Bij oudere mensen die leven met hiv is de immuunrespons als gevolg van een covidvaccinatie op sommige punten afwijkend. Nederlandse onderzoekers presenteerden een substudie van de AGEhIV-cohortstudie waaruit blijkt dat de antilichaamrespons vergelijkbaar is, maar de cellulaire immuunrespons hoger is dan bij een controlegroep.

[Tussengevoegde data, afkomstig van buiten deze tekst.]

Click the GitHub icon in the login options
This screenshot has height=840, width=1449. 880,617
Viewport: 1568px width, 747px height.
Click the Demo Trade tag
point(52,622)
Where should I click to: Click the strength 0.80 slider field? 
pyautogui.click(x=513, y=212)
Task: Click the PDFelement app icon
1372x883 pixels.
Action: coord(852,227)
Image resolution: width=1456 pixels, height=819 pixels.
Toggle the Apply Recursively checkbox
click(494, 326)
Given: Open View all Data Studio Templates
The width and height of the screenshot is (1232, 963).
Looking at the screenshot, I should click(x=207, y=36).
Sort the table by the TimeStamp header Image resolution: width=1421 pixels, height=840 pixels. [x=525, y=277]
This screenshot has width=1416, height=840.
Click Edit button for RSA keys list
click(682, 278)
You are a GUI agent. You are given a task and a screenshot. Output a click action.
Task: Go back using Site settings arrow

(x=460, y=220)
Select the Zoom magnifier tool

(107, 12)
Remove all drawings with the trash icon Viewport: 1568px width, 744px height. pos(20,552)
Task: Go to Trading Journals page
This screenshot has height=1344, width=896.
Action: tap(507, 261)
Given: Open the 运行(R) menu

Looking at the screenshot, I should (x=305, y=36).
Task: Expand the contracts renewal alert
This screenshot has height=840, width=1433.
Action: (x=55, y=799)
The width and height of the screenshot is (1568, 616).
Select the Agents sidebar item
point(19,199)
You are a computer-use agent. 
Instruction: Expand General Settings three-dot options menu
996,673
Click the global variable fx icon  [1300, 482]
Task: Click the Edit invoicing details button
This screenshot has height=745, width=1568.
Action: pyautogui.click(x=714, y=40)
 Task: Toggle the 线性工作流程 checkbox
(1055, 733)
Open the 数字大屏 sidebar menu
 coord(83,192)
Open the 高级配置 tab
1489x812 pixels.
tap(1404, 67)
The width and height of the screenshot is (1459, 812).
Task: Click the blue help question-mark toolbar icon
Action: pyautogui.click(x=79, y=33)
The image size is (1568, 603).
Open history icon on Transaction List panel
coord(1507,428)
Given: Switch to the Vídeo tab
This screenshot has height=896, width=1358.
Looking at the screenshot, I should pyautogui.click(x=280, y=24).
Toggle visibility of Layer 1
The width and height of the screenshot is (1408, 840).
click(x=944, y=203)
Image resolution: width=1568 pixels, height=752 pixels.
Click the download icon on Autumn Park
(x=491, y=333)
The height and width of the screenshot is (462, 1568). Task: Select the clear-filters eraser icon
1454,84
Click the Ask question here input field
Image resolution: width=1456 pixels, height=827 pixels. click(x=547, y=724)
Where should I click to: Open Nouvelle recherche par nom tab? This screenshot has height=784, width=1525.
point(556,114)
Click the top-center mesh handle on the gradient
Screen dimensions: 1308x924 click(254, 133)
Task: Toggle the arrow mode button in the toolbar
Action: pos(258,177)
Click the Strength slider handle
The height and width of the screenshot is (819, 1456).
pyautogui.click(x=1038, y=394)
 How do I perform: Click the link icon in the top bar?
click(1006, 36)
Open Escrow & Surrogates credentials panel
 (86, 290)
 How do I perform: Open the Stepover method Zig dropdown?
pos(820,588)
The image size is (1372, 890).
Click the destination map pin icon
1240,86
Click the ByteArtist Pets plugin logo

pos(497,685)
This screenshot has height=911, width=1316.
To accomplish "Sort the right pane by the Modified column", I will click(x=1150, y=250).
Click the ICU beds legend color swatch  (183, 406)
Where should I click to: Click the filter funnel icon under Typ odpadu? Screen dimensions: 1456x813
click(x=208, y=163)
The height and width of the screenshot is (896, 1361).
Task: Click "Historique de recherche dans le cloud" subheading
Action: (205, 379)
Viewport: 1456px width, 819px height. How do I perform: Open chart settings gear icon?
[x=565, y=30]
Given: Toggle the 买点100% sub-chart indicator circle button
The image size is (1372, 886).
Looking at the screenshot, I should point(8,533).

Onderzoeken naar de humorale immuunrespons als gevolg van covidvaccins bij mensen met hiv vertonen een wisselend beeld. Sommige studies vonden geen significante verschillen met gezonde controles, terwijl andere een lagere immuunrespons vonden. Over de cellulaire immuunrespons bij mensen met hiv zijn nog weinig data beschikbaar. De onderzoekers van de AGEhIV-studie wilden hierover meer duidelijkheid krijgen en startten daarom de COVID-19-substudie. De AGEhIV-cohortstudie is een sinds 2010 lopende studie naar veroudering en comorbiditeit bij mensen met en zonder hiv van 45 jaar en ouder.
Voor de substudie werden 241 hiv-positieve mensen en 326 hiv-negatieve mensen gevolgd tussen september 2020 en oktober 2021. Tijdens 5 ziekenhuisbezoeken werd bij hen bloed afgenomen en vulden zij een vragenlijst in. Daarnaast was het doel om binnen 4 tot 13 weken na de laatste dosis van het covidvaccin een extra bloedmonster te verzamelen. Dit lukte bij respectievelijk 195 en 246 patiënten. Uit deze groepen werden vervolgens 40 patiënten zonder een eerdere SARS-CoV2-infectie geselecteerd. Zij werden gematcht aan controles op basis van leeftijd, geslacht en vaccintype.
In geen van beide groepen was een significant verschil in de hoeveelheid antilichamen tegen het COVID-spike-proteïne, maar er was wel verschil in de cellulaire immuunrespons. Bij mensen met hiv was deze hoger ten opzichte van de controlegroep, zowel voorafgaand als na de vaccinatie. Het verschil was echter alleen significant bij de groep zonder eerdere SARS-CoV2-infectie.